Consegna
Riprendi il testo qui sotto sulle funzioni dei lobi frontali e sui disordini neurocomportamentali e proseguilo a partire dalla sua ultima frase.

Diversi autori propongono di declinare la funzionalità dei lobi frontali in abilità esecutive, capacità di iniziativa, processi di regolazione comportamentale/emotiva e processi metacognitivi (Oddy & Worthington, 2009; Smit, 2016). Per funzioni esecutive, si intende la capacità di pianificazione, flessibilità, monitoraggio e controllo cognitivo, abilità che risultano correlabili alla corteccia prefrontale dorsolaterale. La capacità di iniziativa, ovvero l’attivazione e il suo mantenimento, in ambito emozionale, motorio e cognitivo, ha come substrato anatomico la la corteccia frontale mediale superiore, con prevalenza emisferica destra (Stuss e Alexander, 2007). I processi di regolazione comportamentale/emotiva, che coinvolgono i meccanismi di ricompensa/punizione e di controllo delle emozioni, risultano correlabili alla corteccia prefrontale ventrale mediale (Szczepanski & Knight, 2014). Infine, i processi metacognitivi, definibili come “conoscenza o cognizione riguardo ai fenomeni cognitivi” (Flavell, 1979) o come capacità di “riflettere le proprie riflessioni” (Frith, 2012), rappresentano un’integrazione di ordine superiore dei vari costrutti cognitivi resa possibile dalla complessa attività dei lobi frontali.

In termini descrittivi generali, la letteratura corrente classifica i disordini neurocomportamentali a seconda delle manifestazioni cliniche prevalenti, in condotte passivo-difettuali econdotte in eccesso (Wood, 2001). Le condotte passivo-difettuali includono le manifestazioni indicative di ridotto dinamismo e di carente attitudine proattiva (per es. apatia, demotivazione, trascuratezza, disinteresse ecc.) con possibili difficoltà di attivazione, iniziativa, indifferenza sociale ed affettivo-emotiva. Diversamente, le condotte in eccesso descrivono manifestazioni disadattive, caratterizzate da frequente riduzione del controllo degli impulsi, dei freni inibitori e da carenti abilità introspettive e di ridotta o insufficiente consapevolezza della propria condizione morbosa (per es. irritabilità, impulsività, aggressività, oppositività, ossessività, compulsività, perseverazioni). Condotte per eccesso e per difetto possono altresì coesistere in uno stesso paziente.

Estratto del dataset

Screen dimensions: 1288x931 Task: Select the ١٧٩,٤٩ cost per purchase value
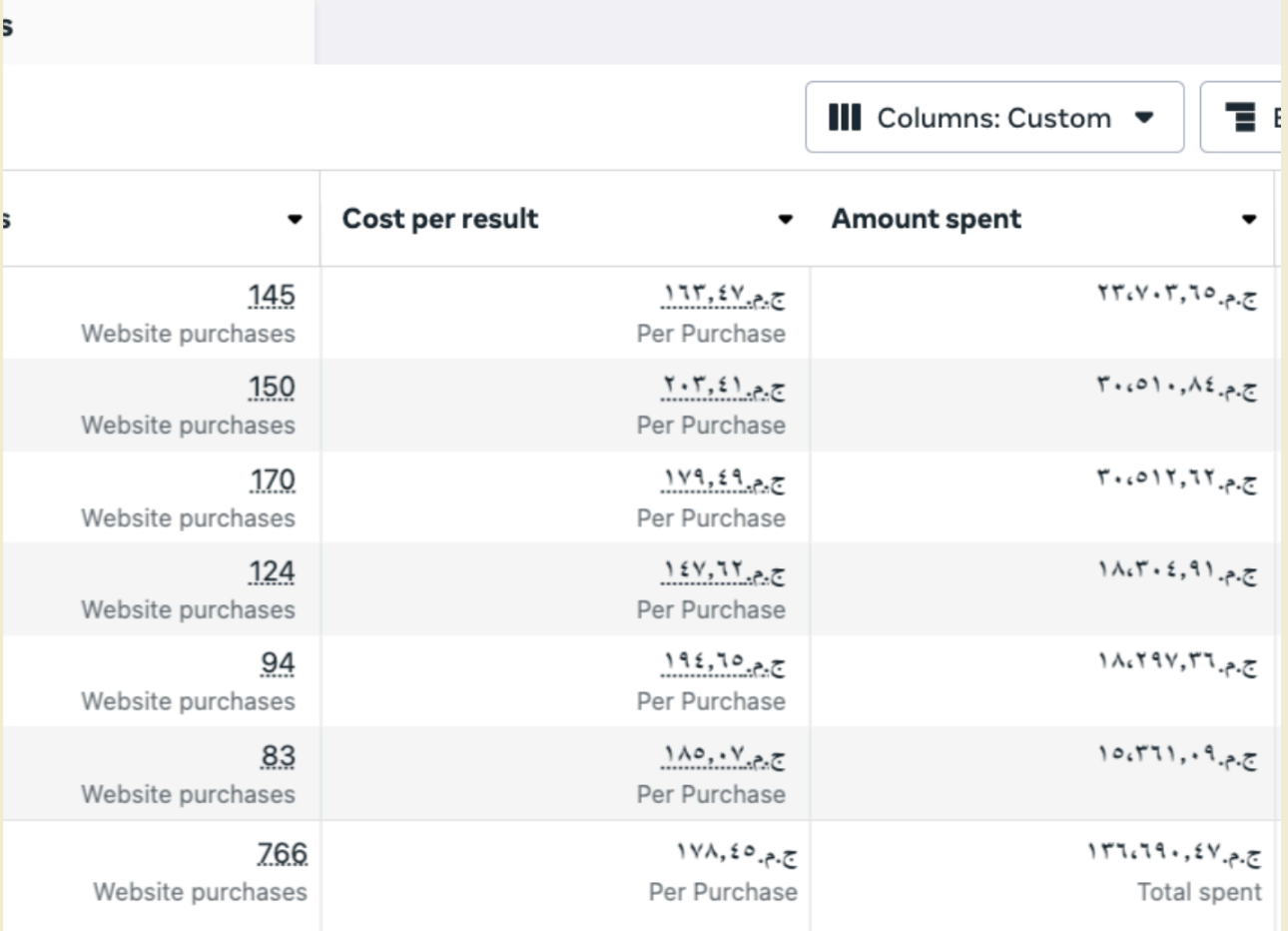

Risposta
La distinzione evidenzia non solo profili comportamentali diversi per fenomenologia, ma anche per le possibili ripercussioni sulla partecipazione sociale del soggetto; si intuisce che condotte caratterizzate da scarsa capacità di controllare e gestire le proprie reazioni emotive rendono più difficile l’adesione dei pazienti ai piani di trattamento, possono minare il grado e la qualità del coinvolgimento dei familiari all’interno del progetto riabilitativo globale, rendendo più complesso il percorso di cura. Atteggiamenti di contrasto o marcatamente oppositivi risultano tanto più disadattivi e disfunzionali quanto più il soggetto presenti scarsa consapevolezza di malattia e capacità metacognitive alterate.

La riduzione del grado di consapevolezza, che va dalla difficoltà del paziente di riconoscere i disturbi causati dall’alterato funzionamento cerebrale (Watt & Penn, 2000; Owen, 2017), fino all’anosognosia, ovvero alla ferma convinzione di possedere ancora le capacità perdute, è un disturbo selettivo per funzione (es. comportamento, abilità visive, mnestiche, motorie, ecc.), sul quale sembra non esserci concordanza circa le ipotesi eziologiche, mentre c’è convergenza nel ritenerlo un’integrazione di diversi domini cognitivi distinti, più che un processo sovraordinato rispetto alle varie funzioni cerebrali.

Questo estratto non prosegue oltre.